Harris: As I said, we want leverage to the living standard of the average Mongolian. No one knows what price copper will be in five years. However, I am pretty confident that the average Mongolian will have a much higher standard of living in the future.
Jason: So you saw a trend and wanted exposure to it. Can you talk about how you created Mongolia Growth Group?
Harris: I never set out to be the CEO of anything. Unfortunately, I couldn’t find the right way to get exposure to the trends that I saw. The trend simply looked too powerful to miss, so I decided to build my own company. In February, we listed MGG and have now raised nearly $19.5 million. Management and the board have invested over $6 million in the company and I have put in almost half of that. I built this company so that I could invest my own money in Mongolia. I didn’t have enough resources to get the sort of diversification that I would need with just a few million dollars, so I invited my friends along. I realized that it was selfish to ask my friends to invest and then tell them that I was going to charge them fees, so I told them that I would take no compensation of any kind.

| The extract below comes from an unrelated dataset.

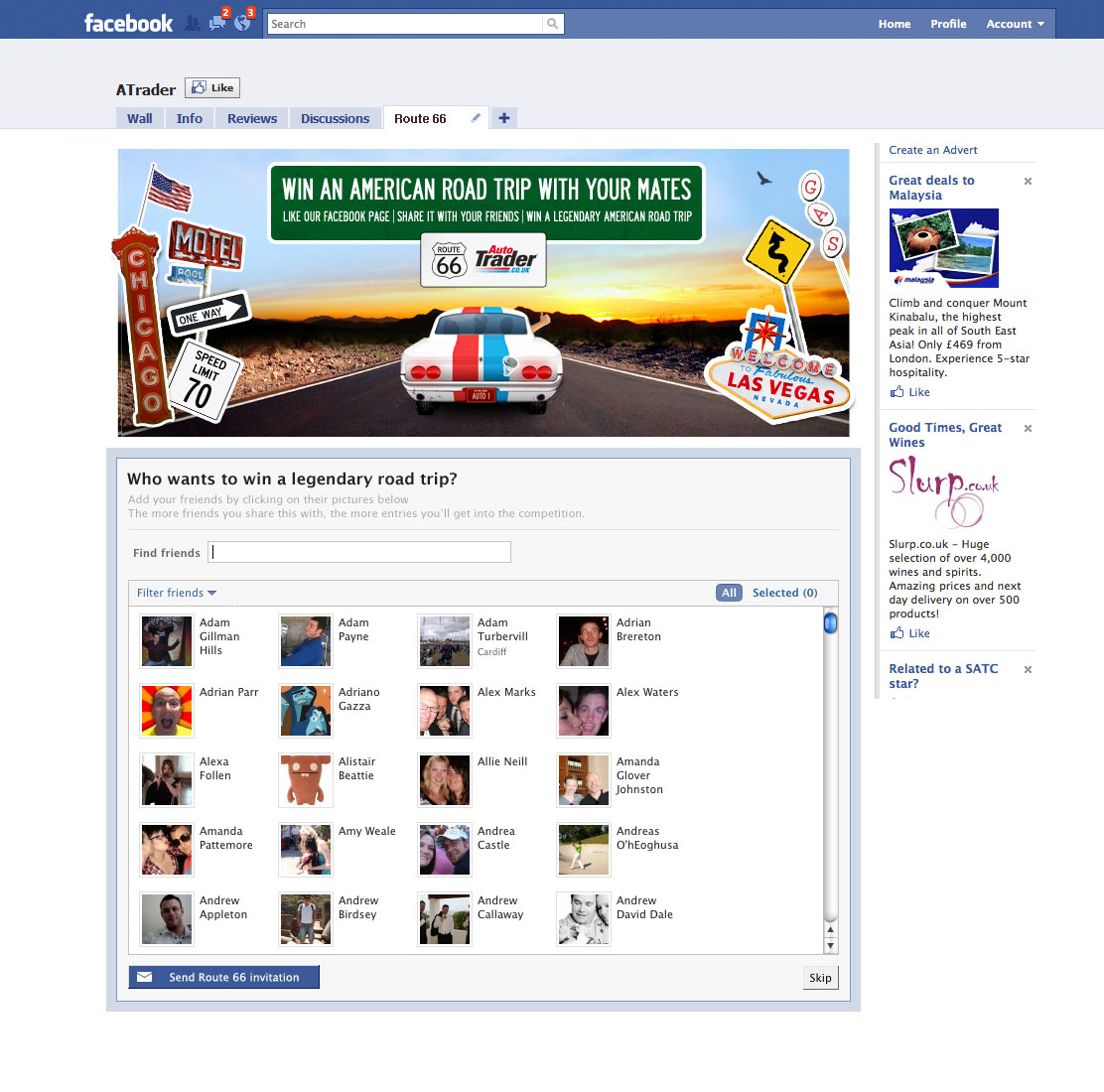
Task: Click the pencil edit icon on Route 66 tab
Action: (476, 118)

Jordan: What do you mean? CEOs deserve something. Why else would they show up to work?
Harris: I don’t want to be greedy. If the company does well, I will do just fine financially.
Jordan: No stock options either?
Harris: Nothing. No stock options. No salary. No bonus. No performance allocation. Nothing. I’m fully aligned with my shareholders. Over the decade and change that I have invested in the markets, I have been frustrated to learn that the CEO always does better than his shareholders. I find this practice disgusting and now that I am on the other side of the table, it would be hypocritical of me to then do the exact same thing that I have criticized for all these years. I own 20% of this company. If the company does well, I will do fine personally. My partner in this venture, Jordan Calonego sees things the same way.

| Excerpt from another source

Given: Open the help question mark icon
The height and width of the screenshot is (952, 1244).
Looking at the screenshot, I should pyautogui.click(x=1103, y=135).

Jordan: I don’t think I’ve ever heard of a company doing something like that.
Harris: Me either. Face it; we’re a different sort of company. It’s a bunch of very successful hedge fund guys going off to invest their own money in Mongolia. People can invest alongside us if they want, but we are doing this because we want to invest here, not because we want to build a big company and take big salaries.

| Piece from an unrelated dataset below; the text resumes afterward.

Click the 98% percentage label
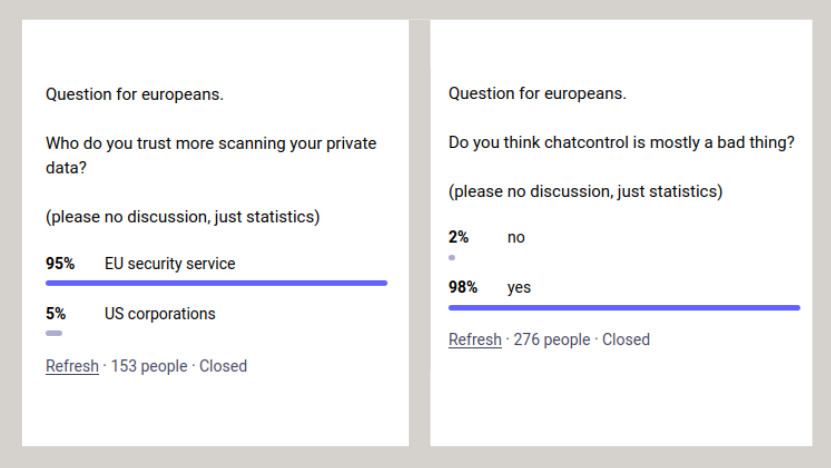 pos(463,288)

Jordan: Anything else that you want to add?
Harris: I always try to invest in the early stages of a bull market. Top quality assets are cheap and the trend is at its strongest. When we first set out to build this company, we had certain targets in mind. We are at least six months ahead of where we thought we would be and we’re only four months into managing this company. Every day, we get further and further ahead of our targets. That’s the great thing about bull markets. Things just get better and better. Even your mistakes turn out to be successful. Of course, I can go on about how successful we’ve been, but it would be a mistake not to mention our Mongolian partners at UMC Group. We would have never gotten this far without them and we are forever grateful for all their insight and help.
Harris: We see too many foreigners show up in a country, hire local partners for political maneuvering and then ignore their advice. This is plainly stupid. We came to Mongolia with the view that we are investors and we want to find the smartest Mongolians, give them capital, give them a bit of oversight and let them run their businesses as they see fit. We have no desire to bring a bunch of expats to Mongolia. There is more than enough talent here. The only thing that we refuse to hand over is the accounting and audit function. We have to control these. We set out to build this company specifically because we wanted to be sure that no matter what happens at our business, we will know to the penny, what are numbers are. I can tell you with absolute confidence that our accounting is correct. Fortunately, our partners here at UMC Group see things just the same way.
Jordan: Thanks Harris and good luck on navigating this bull market.
Harris: There’s a tsunami of money coming to Mongolia. We just have to be smart and make sure that we don’t make any critical mistakes along the way.